The stronger approach is to connect those signals to product and supplier data. A lead-time change is useful, but it becomes much more actionable when the manufacturer can quickly identify which components, plants, production programs and vehicles may be affected.
This is where connected supplier networks can help. If product identification, packaging data, shipment status and supplier updates are aligned, manufacturers can detect exceptions earlier and understand the operational impact faster.
The warning signs are often there before the line stops. The problem is that they are frequently scattered across emails, portals, spreadsheets, ERP systems and supplier updates. The companies that respond best are the ones that can bring those signals together and turn them into coordinated action.
As vehicles become more software-defined and electronics-intensive, how does the traceability challenge change?
Traceability becomes much more important as vehicles become more electronics-intensive. Modern vehicles include thousands of electronic components supporting safety systems, connectivity, battery management, infotainment, ADAS and other software-driven functions. When a quality issue, recall or supply disruption occurs, manufacturers need to understand exactly which components were used, where they originated, and which vehicles may be affected.
That is difficult if component data, supplier information and product identification records are disconnected. A software-defined vehicle still depends on a physical supply chain. Every sensor, module, chip, connector and packaging unit has to be accurately identified and connected to the right production and vehicle data.

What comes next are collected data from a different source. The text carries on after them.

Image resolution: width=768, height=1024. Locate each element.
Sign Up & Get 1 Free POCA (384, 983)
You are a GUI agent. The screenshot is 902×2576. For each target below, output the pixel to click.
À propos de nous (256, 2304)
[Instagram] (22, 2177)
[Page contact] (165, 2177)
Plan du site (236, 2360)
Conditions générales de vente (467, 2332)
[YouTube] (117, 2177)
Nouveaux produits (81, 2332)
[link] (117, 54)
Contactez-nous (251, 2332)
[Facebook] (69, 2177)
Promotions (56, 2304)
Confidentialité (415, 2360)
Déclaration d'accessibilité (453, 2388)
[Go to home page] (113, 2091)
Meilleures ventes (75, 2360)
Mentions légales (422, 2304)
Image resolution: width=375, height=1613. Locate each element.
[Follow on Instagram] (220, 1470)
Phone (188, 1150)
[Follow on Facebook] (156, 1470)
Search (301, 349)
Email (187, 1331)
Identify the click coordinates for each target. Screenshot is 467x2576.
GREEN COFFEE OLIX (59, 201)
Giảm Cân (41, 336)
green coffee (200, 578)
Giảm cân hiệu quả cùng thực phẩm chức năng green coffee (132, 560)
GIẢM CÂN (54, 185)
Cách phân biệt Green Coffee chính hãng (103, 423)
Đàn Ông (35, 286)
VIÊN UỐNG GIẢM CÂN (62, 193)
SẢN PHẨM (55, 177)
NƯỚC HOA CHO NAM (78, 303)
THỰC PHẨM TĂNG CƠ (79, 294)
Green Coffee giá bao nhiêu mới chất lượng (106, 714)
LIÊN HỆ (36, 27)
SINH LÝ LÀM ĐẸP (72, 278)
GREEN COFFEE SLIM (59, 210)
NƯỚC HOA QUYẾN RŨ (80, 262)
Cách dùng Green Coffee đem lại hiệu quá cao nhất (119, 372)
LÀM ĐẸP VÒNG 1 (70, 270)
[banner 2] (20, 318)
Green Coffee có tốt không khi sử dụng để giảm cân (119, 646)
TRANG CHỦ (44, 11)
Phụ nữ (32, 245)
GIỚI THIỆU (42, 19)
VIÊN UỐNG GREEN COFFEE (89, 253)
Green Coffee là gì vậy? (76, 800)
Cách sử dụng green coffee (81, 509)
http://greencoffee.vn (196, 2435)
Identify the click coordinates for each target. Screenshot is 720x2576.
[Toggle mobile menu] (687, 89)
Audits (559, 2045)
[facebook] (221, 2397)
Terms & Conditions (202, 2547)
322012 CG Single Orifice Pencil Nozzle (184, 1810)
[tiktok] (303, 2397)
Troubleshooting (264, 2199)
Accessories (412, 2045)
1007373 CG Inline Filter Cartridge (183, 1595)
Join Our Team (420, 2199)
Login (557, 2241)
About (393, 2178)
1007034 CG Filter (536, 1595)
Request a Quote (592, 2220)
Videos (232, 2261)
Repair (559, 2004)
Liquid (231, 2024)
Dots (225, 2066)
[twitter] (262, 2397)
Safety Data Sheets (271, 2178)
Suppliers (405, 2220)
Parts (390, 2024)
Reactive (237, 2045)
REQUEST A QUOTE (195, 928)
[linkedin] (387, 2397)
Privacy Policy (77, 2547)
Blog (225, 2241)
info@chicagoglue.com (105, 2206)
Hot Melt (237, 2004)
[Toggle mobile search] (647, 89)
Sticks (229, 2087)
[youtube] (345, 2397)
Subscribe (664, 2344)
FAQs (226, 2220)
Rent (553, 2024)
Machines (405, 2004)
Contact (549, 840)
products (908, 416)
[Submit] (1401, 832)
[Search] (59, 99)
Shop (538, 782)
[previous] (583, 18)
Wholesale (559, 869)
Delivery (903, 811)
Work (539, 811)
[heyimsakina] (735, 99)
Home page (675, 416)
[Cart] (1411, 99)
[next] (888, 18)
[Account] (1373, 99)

As vehicle complexity increases, traceability becomes a control point for operational efficiency, customer safety and recall readiness. The more electronic content in the vehicle, the more important it becomes to maintain accurate and connected product data across the full lifecycle.
Where does AI help most in improving automotive semiconductor supply visibility?
AI’s greatest value is not necessarily predicting the next disruption. It is helping manufacturers make sense of large volumes of supply chain data that are too complex to analyze manually.
The most useful applications include identifying anomalies across supplier networks, detecting risk signals earlier, normalizing data from different trading partners and helping teams prioritize the exceptions that require action.
However, AI is only as useful as the data foundation behind it. If product identification is inconsistent, supplier data is incomplete, or traceability records are fragmented, AI will amplify confusion rather than solve it.
The manufacturers that will get the most value from AI are the ones that first strengthen data quality, supplier connectivity, and traceability. AI can help teams move faster, but it needs reliable product and supplier information to work from. In automotive, intelligence has to be built on connected execution.
If you were advising an automaker on a 12- to 24-month roadmap for semiconductor supply resilience, what are the first three capabilities it should build?
The first priority is improving visibility across the supplier ecosystem. Automakers need a clearer view of where critical components originate, how they move and which dependencies could affect production.
The second is strengthening traceability. That means connecting product identity, supplier data, packaging information, shipment activity and manufacturing records in a way that supports faster decisions during disruption or quality events.
The third is building more collaborative information-sharing processes across suppliers and trading partners. OEMs should focus on trusted, standardized mechanisms for sharing the data that matters, without requiring suppliers to disclose unnecessary commercial information.
Success should be measured by how quickly a company can identify a disruption, understand its impact and act across the network. The most resilient automotive companies over the next decade will not necessarily be those with the largest inventories, but those with the most connected, visible and collaborative supplier networks.